## SELECTED PASSAGE
= = = = =

14 minutes reading time (2761 words)

Joomla Performance Tuning V: Content Quality

Sept-ContentQuality

Have you ever thought that transfering disembodied data across the globe using lasers and electromagnetic fields to your thinking rock powered by lightning so that it conjures some scribblings on a piece of glass which make you vividly hallucinate my thoughts is nothing sort of magic? Well, folks, let's talk about the source of those hallucinations, what we call content.

The web is practical modern magic, designed to communicate our thoughts to people we have possibly never met and never would have the chance of talking to. In this light, web sites are tools for communicating. Search engine optimisation (SEO) is a means to an end, not a goal in its own right. SEO is about helping more people find our thoughts.

Let's talk about what to do and, most importantly, not to do for our content to make sense for our readers, for ourselves and for the magic thinking rocks that weigh our words and decide which brains to infect with them.

Break down long articles

I know that I am guilty of writing very long form content. My articles typically run in the few thousand words. Beyond a certain point they become too taxing to both humans and machines consuming them.

If your articles are longer than a couple of paragraphs it helps putting headings in them. Headings act as anchors for the reader, both the first time and the returning one. Speaking of anchors, if you want to be able to link to specific headings remember to give them id attributes. I admit I don't frequently do that in articles. I do, however, practice that when writing documentation.

Headings will only take you this far. Once you get to a couple printed pages long your content becomes too long for a human to take in. It is best to break it down into logical groups of those headings and put each one of them in a new page.

You do not need to and should not create a new article for each page! Joomla has a built-in article pagination feature. Use the Page break editor button to separate your logical pages. Joomla will show a table of contents at the top of each page and links to the previous and next page in your article.

Keep the DOM size in check

Your entire site and your content are delivered as HTML to the browser. HTML is structured text. Each tag creates a node in the Document Object Model (DOM) tree, the internal representation of the parsed HTML in your browser's memory. OK, technically it's more complicated than that but this is a good approximation to begin with.

A very large or excessive nested DOM will cause problems when rendering your site. The browser will need to expend more effort to lay out your page. Interactions with the page will require the browser to recompute a very large number of DOM nodes. Your pages will be slow to load, display, scroll and interact with while using up a whole lot more power. If your content is likely to be consumed by 9 out of 10 people out there on a mobile, underpowered device you should take that into account.

= = = = =

Quote the Joomla article word for word, beginning at the words "Have you ever" and stopping after "we call content.". The rows that come after the Joomla article have nothing to do with this.

## STUDY MATERIAL
= = = = =

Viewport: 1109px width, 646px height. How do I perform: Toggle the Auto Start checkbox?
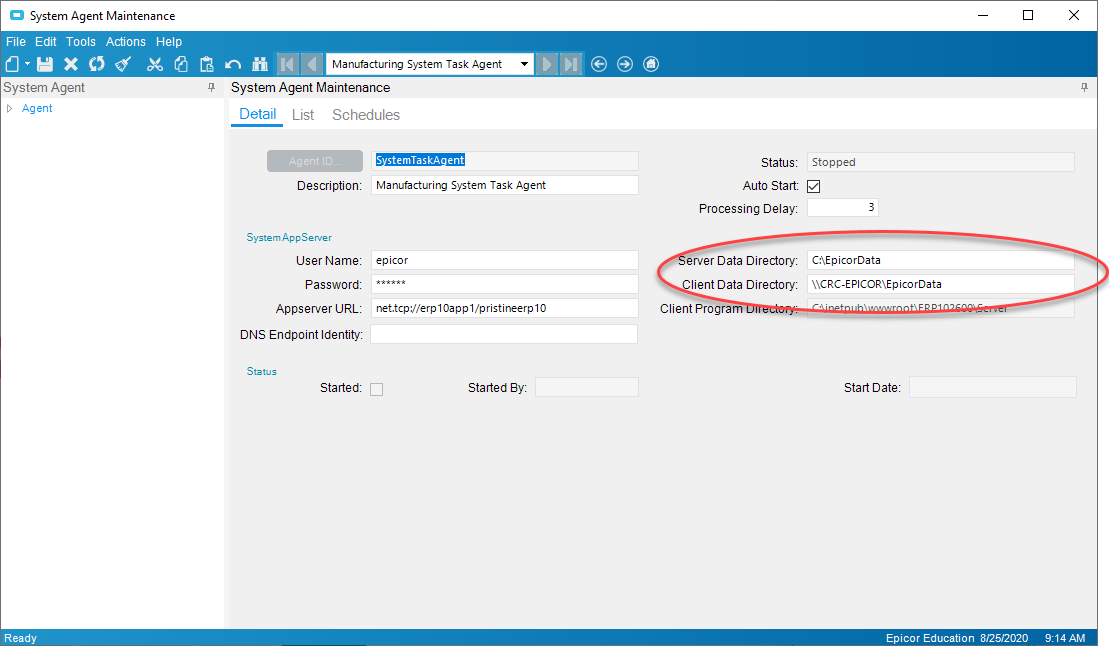click(813, 186)
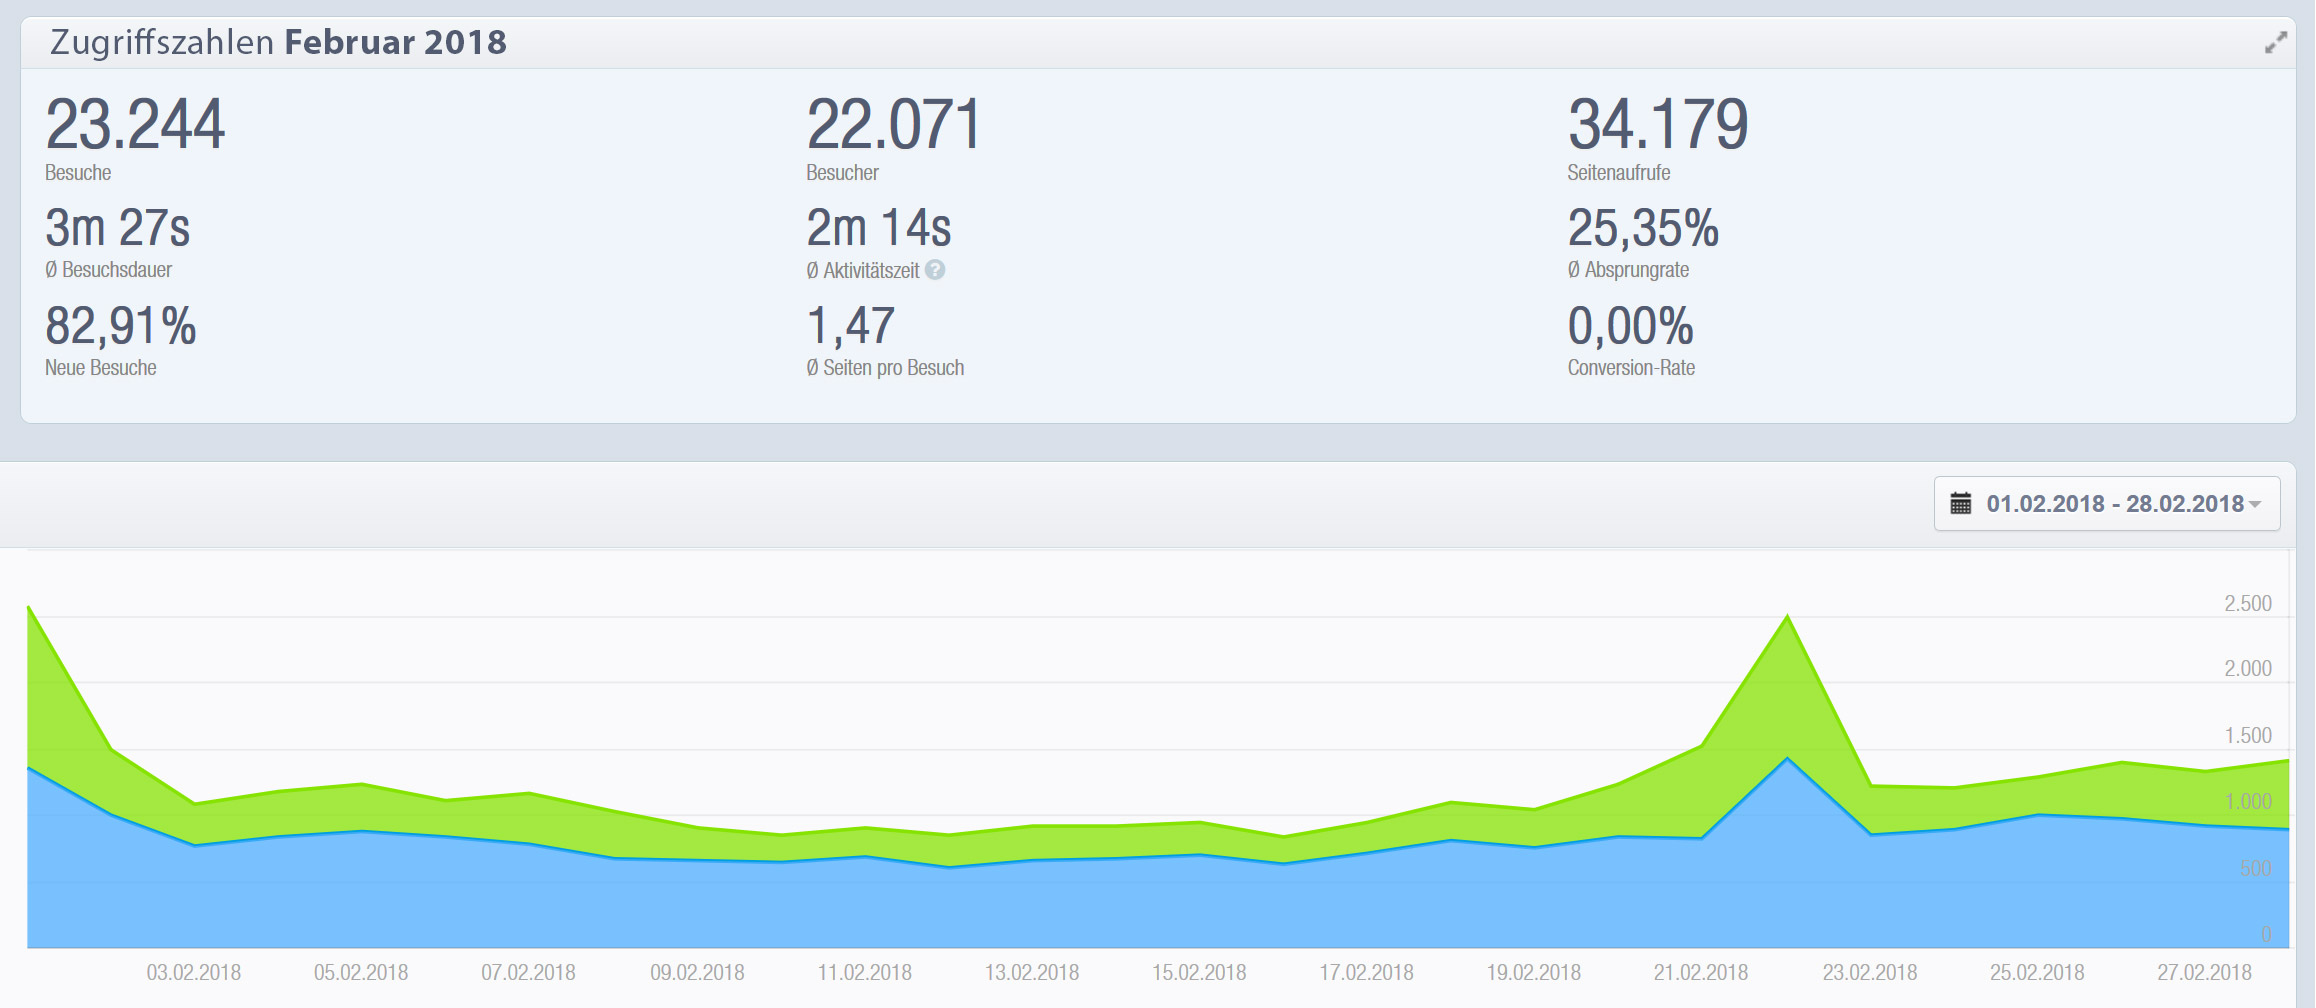Click the 03.02.2018 x-axis label
This screenshot has height=1008, width=2316.
194,972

= = = = =

## TASK RESULT
Have you ever thought that transfering disembodied data across the globe using lasers and electromagnetic fields to your thinking rock powered by lightning so that it conjures some scribblings on a piece of glass which make you vividly hallucinate my thoughts is nothing sort of magic? Well, folks, let's talk about the source of those hallucinations, what we call content.